Great recipe - it was a big hit at the 4th of July cookout we attended this year! I followed the recipe exactly as written except I added a bit more fresh basil and I did not chill for the full 8 hours. Two hours of chilling was perfectly adequate. Delicious!
New Potato Salad
Yield: 8 servings
- 4 pounds new potatoes
- 1/4 cup white vinegar
- 2 garlic cloves
- 1 teaspoon sugar
- 1/2 teaspoon salt
- 1/2 teaspoon pepper
- 3/4 cup olive oil
- 2 tablespoons chopped fresh basil
- 2 pints grape tomatoes*
- 1/3 cup chopped purple onion
- 8 bacon slices, cooked and crumbled
- Cook potatoes in boiling water to cover 25 to 30 minutes or just until tender; drain and cool. Cut potatoes in half, and set aside.

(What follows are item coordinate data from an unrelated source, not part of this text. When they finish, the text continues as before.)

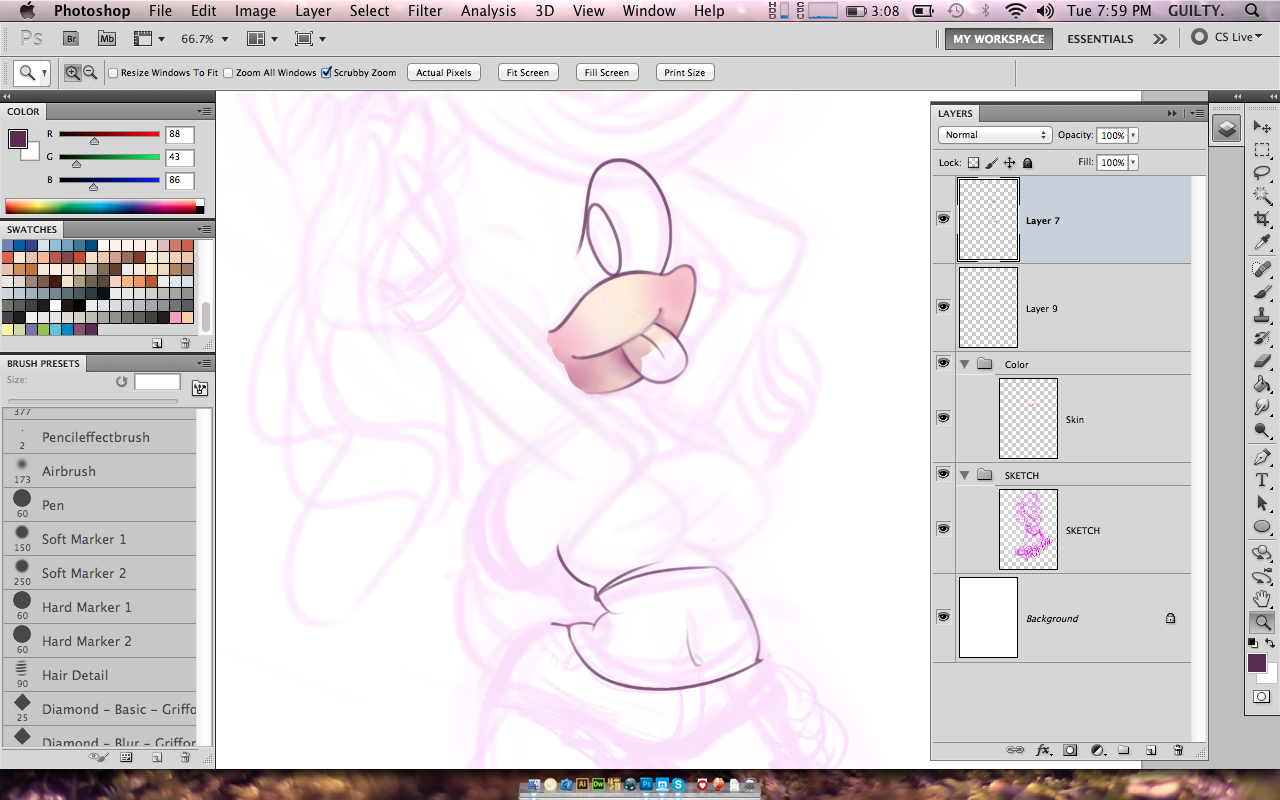
Task: Add a layer mask from Layers panel
Action: point(1069,749)
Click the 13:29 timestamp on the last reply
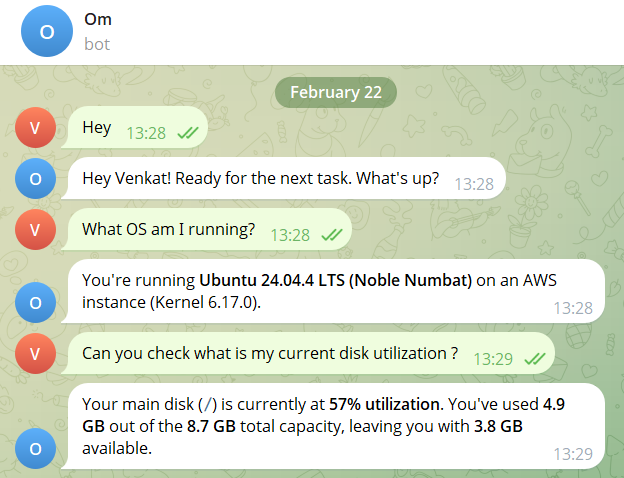The width and height of the screenshot is (624, 478). (573, 454)
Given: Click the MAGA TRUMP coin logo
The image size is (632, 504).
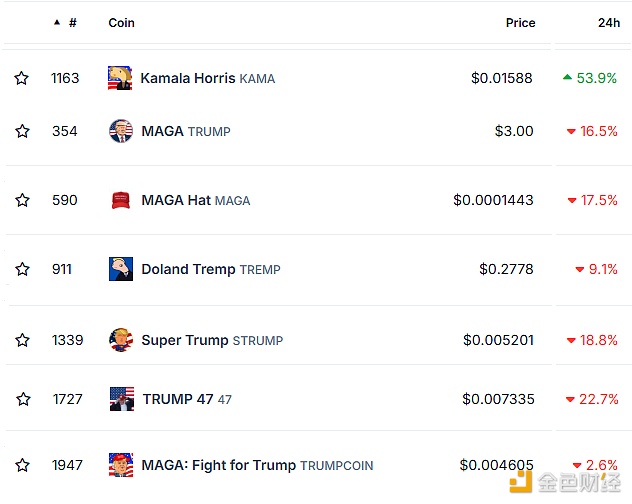Looking at the screenshot, I should click(121, 131).

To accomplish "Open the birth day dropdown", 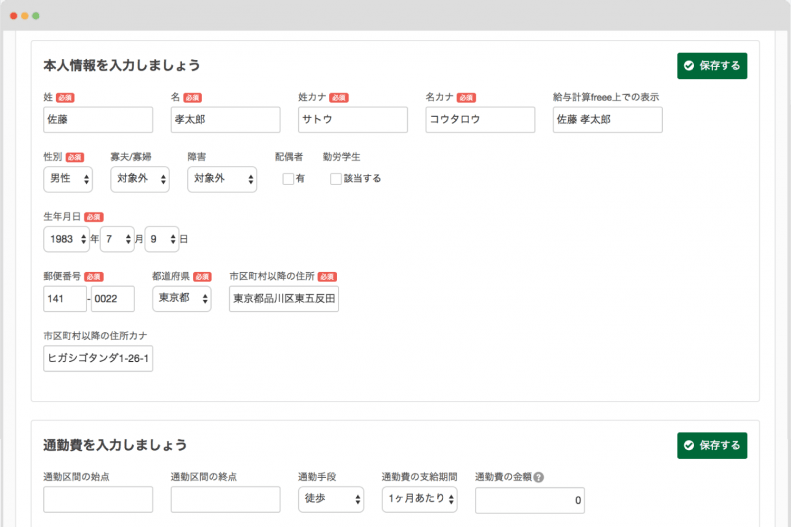I will tap(161, 239).
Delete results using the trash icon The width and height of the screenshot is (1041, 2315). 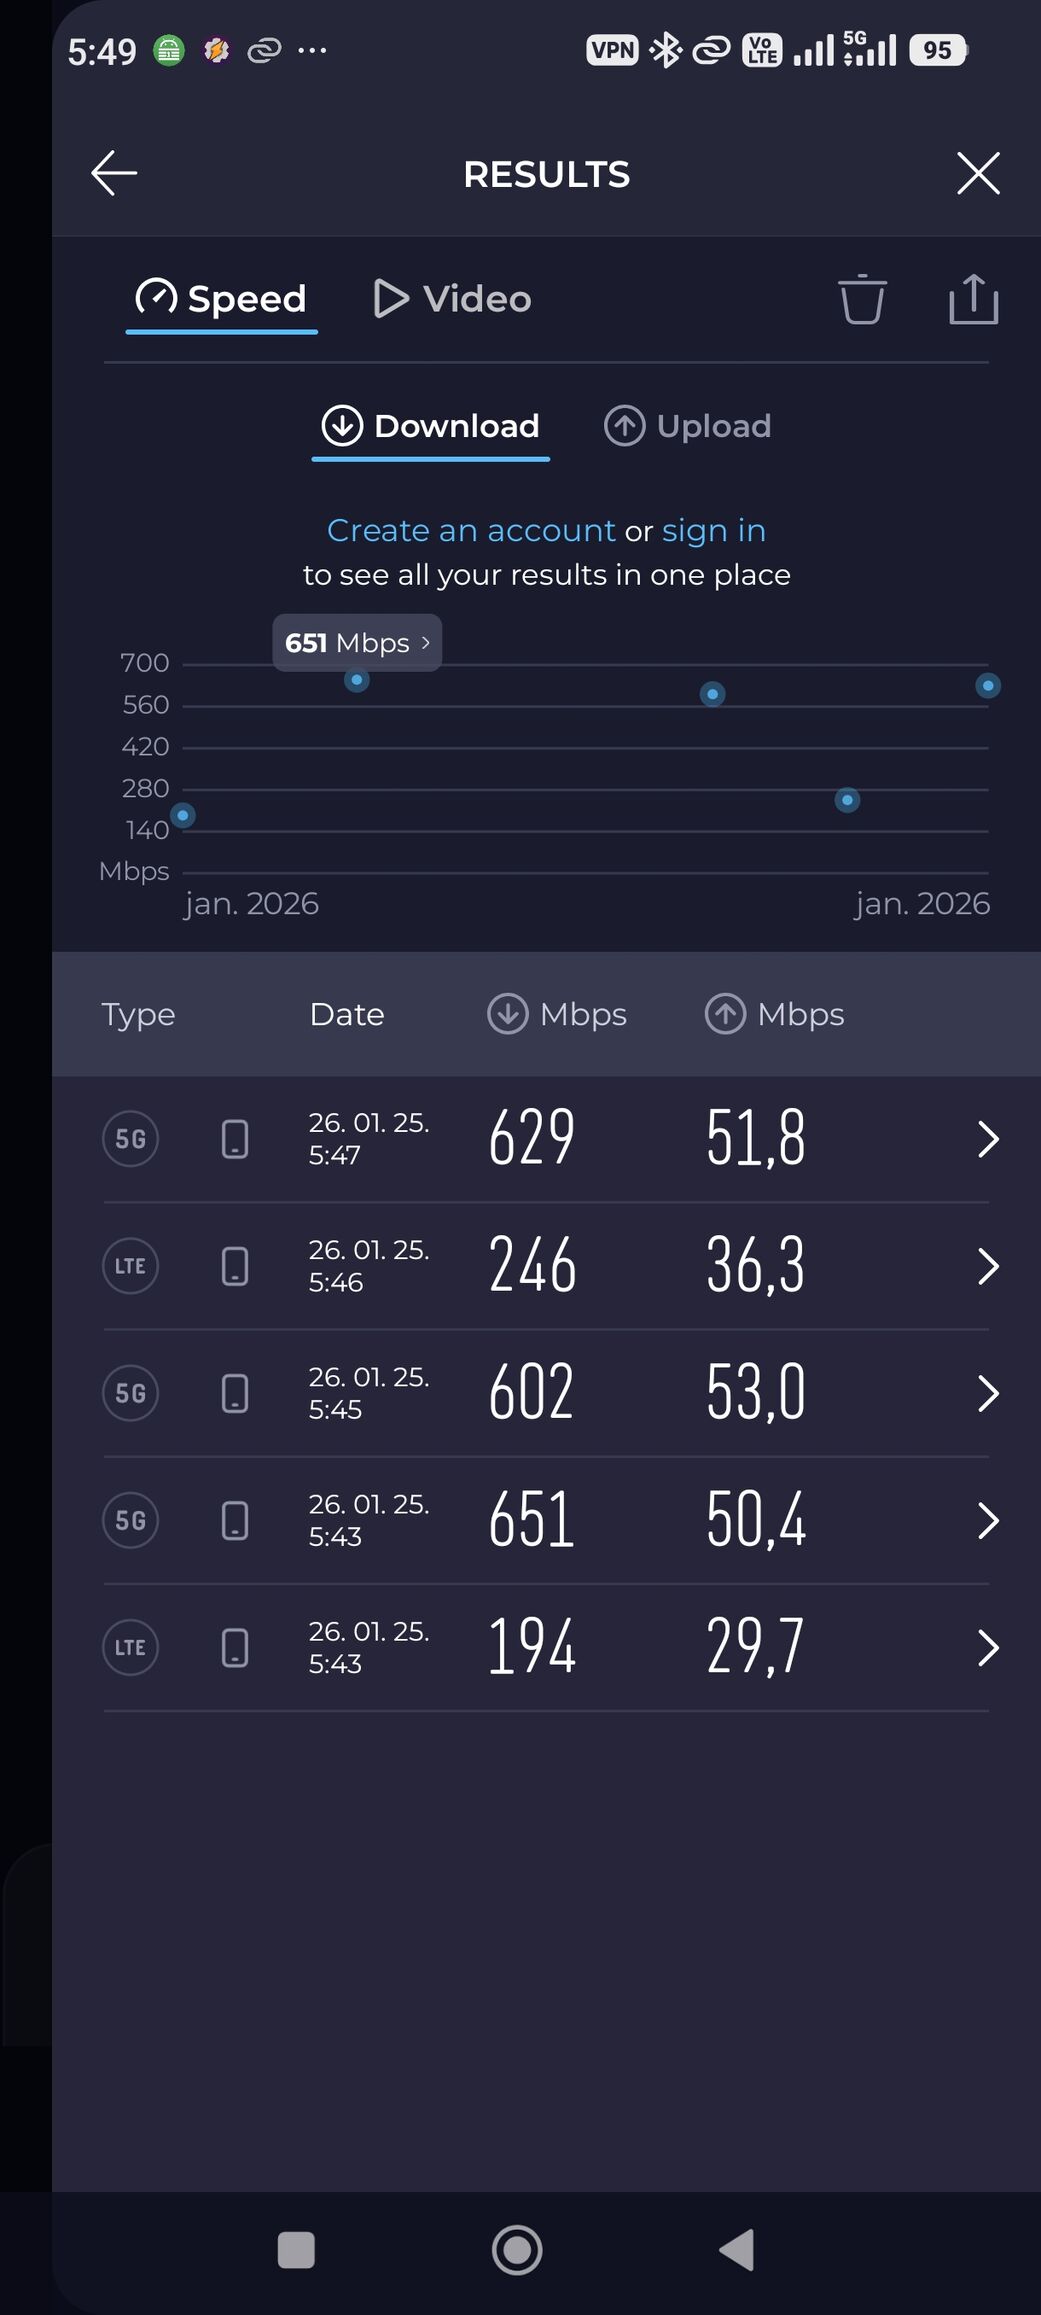[x=861, y=299]
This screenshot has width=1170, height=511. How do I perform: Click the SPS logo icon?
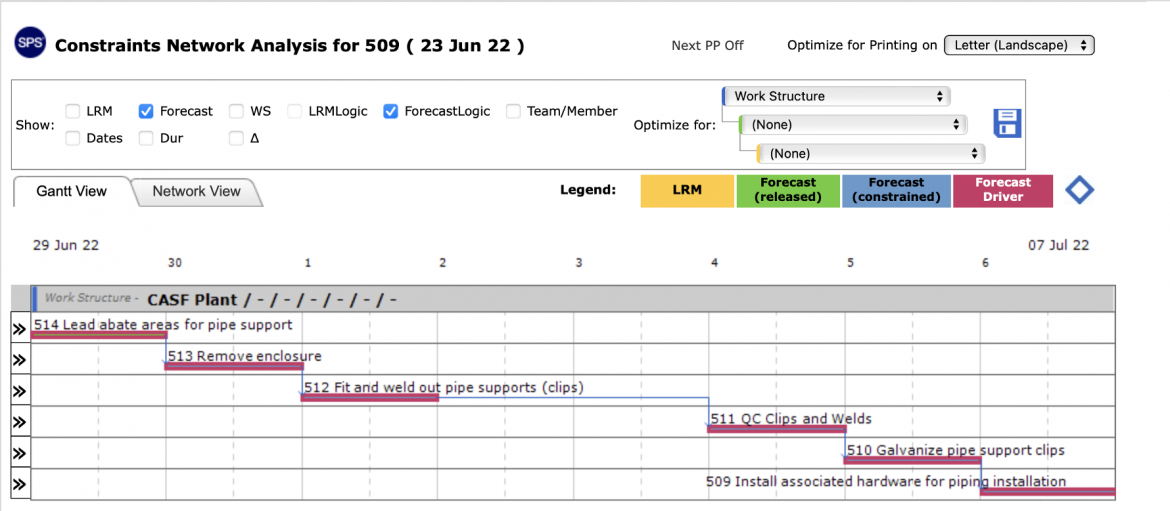point(31,46)
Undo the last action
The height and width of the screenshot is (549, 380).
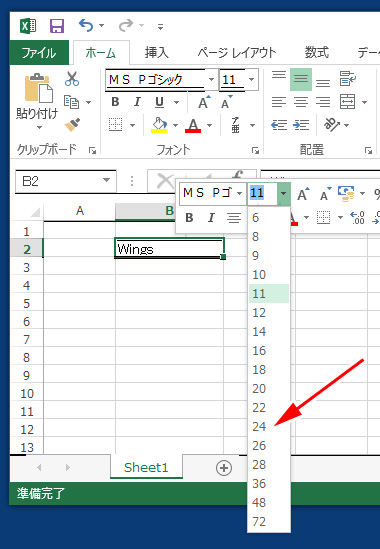(86, 25)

- Process vinegar and next 4 ingredients in a blender, stopping to scrape down sides. Turn blender on high, and gradually add oil in a slow, steady stream. Stir in chopped basil.
- Place potato, tomatoes, and onion in a large bowl. Drizzle with dressing; toss gently. Cover and chill 8 hours. Top with crumbled bacon just before serving.
- * 2 large tomatoes, seeded and chopped, may be substituted.